Monday, August 27, 2012

What Are Obama’s Secret Post-Election Plans?

Two articles in today’s Wall Street Journal illustrate how President Obama is putting politics before policy – deliberately failing to lead on tough fiscal choices to score cheap political points.  One news article notes that the White House has put together a secret deficit reduction plan, which it refuses to release to the American people:

President Barack Obama’s most recent budget…[did not] detail how to slow the growth of spending on Medicare or Social Security.  Nor has Mr. Obama made public the details of proposals he made in unsuccessful talks with House Speaker John Boehner (R., Ohio) last summer, such as raising the eligibility age for Medicare from 65 to 67, a notion both Mr. Romney and Mr. Ryan have endorsed.
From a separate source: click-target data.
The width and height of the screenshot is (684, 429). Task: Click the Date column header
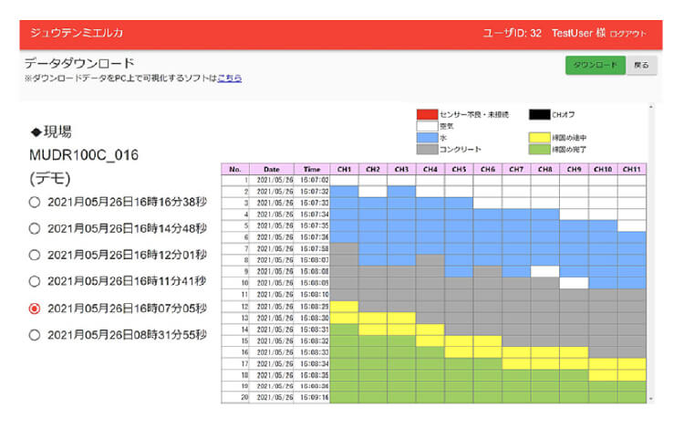pyautogui.click(x=271, y=169)
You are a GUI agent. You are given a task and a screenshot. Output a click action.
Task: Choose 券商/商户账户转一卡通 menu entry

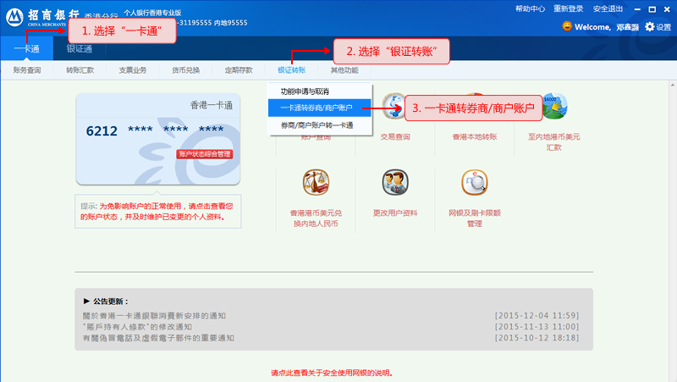(316, 125)
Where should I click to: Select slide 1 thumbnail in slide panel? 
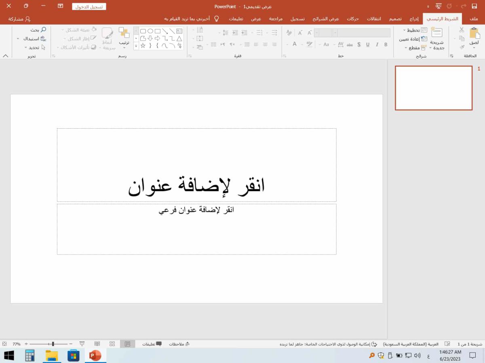pyautogui.click(x=433, y=88)
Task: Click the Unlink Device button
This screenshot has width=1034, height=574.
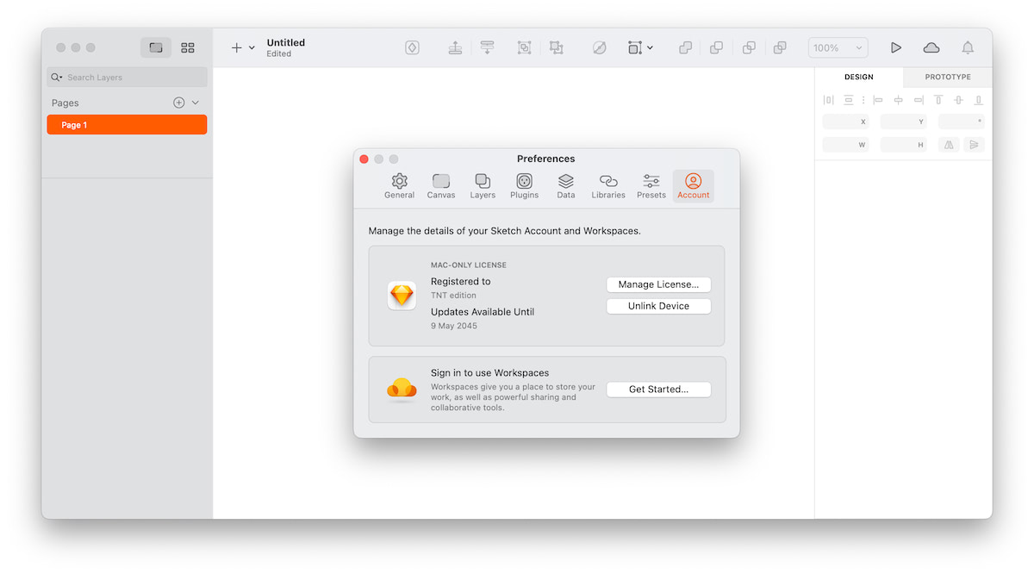Action: (658, 306)
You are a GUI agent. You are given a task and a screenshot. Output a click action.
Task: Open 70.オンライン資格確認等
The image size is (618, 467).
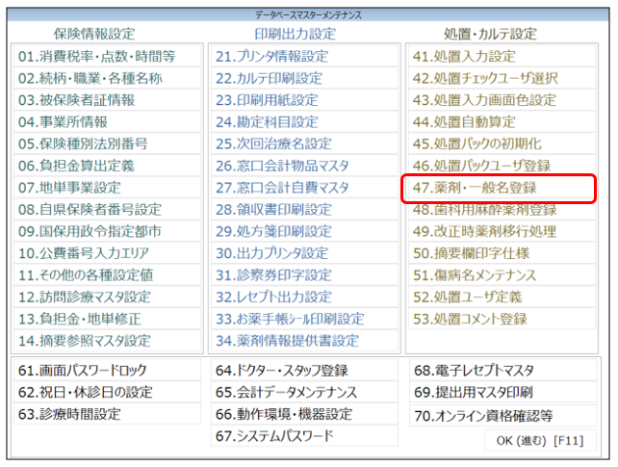pos(483,415)
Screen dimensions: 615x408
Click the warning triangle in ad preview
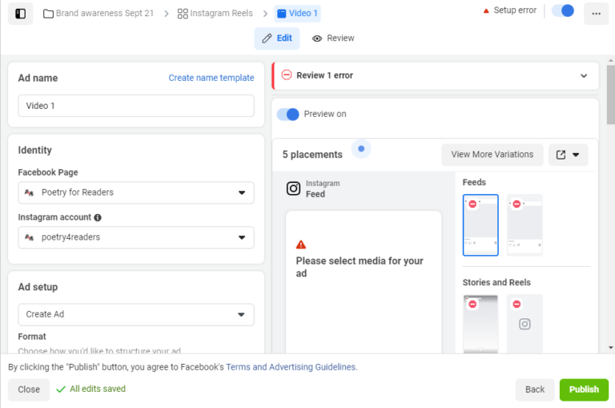tap(301, 244)
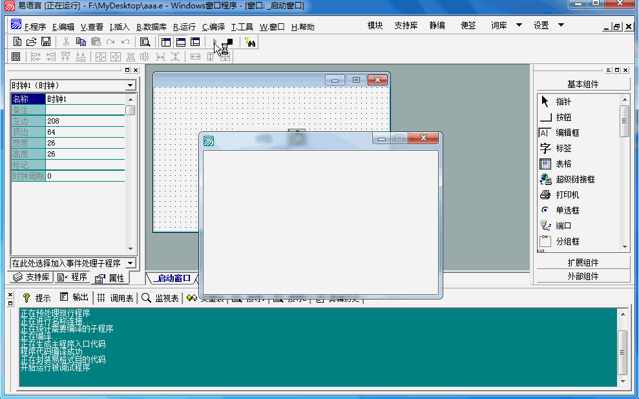Click the 时钟周期 property value field
This screenshot has height=399, width=639.
pyautogui.click(x=85, y=176)
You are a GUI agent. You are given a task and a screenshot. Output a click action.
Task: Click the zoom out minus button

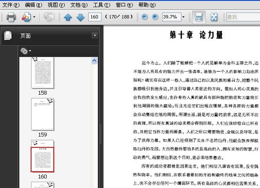pyautogui.click(x=145, y=17)
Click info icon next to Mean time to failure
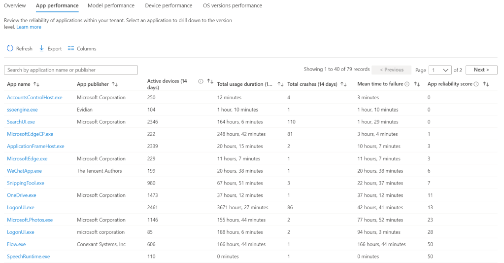This screenshot has height=263, width=504. point(407,84)
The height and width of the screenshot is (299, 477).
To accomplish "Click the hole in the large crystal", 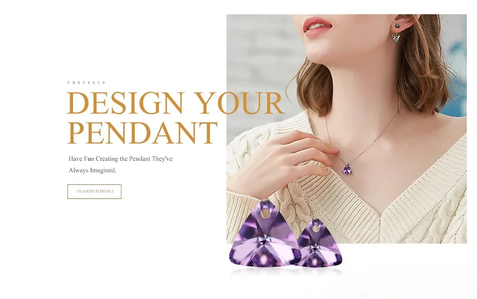I will coord(265,214).
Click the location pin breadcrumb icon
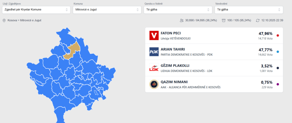 [x=4, y=21]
Administration officials are preparing new deficit-reduction proposals to be released if Mr. Obama is re-elected, but see no political advantage in previewing them now, people familiar with the process said.

Likewise, an excellent editorial in this morning’s Journal about the Administration’s plans for top-down government health “reform” notes that the White House has refused to name individuals to Obamacare’s Independent Payment Advisory Board “until after the election.”

So we’ve gone from a world in which candidate Obama repeatedly promised that he would hold all the negotiations on C-SPAN to one in which tough choices are deliberately being withheld from the American people for political reasons, and a world in which the President’s pledge that “we are implementing” Obamacare right now doesn’t apply to the supposed centerpiece of its attempt to control costs – because of the backlash that exposing the law’s coercive nature would generate.  Hope and change indeed.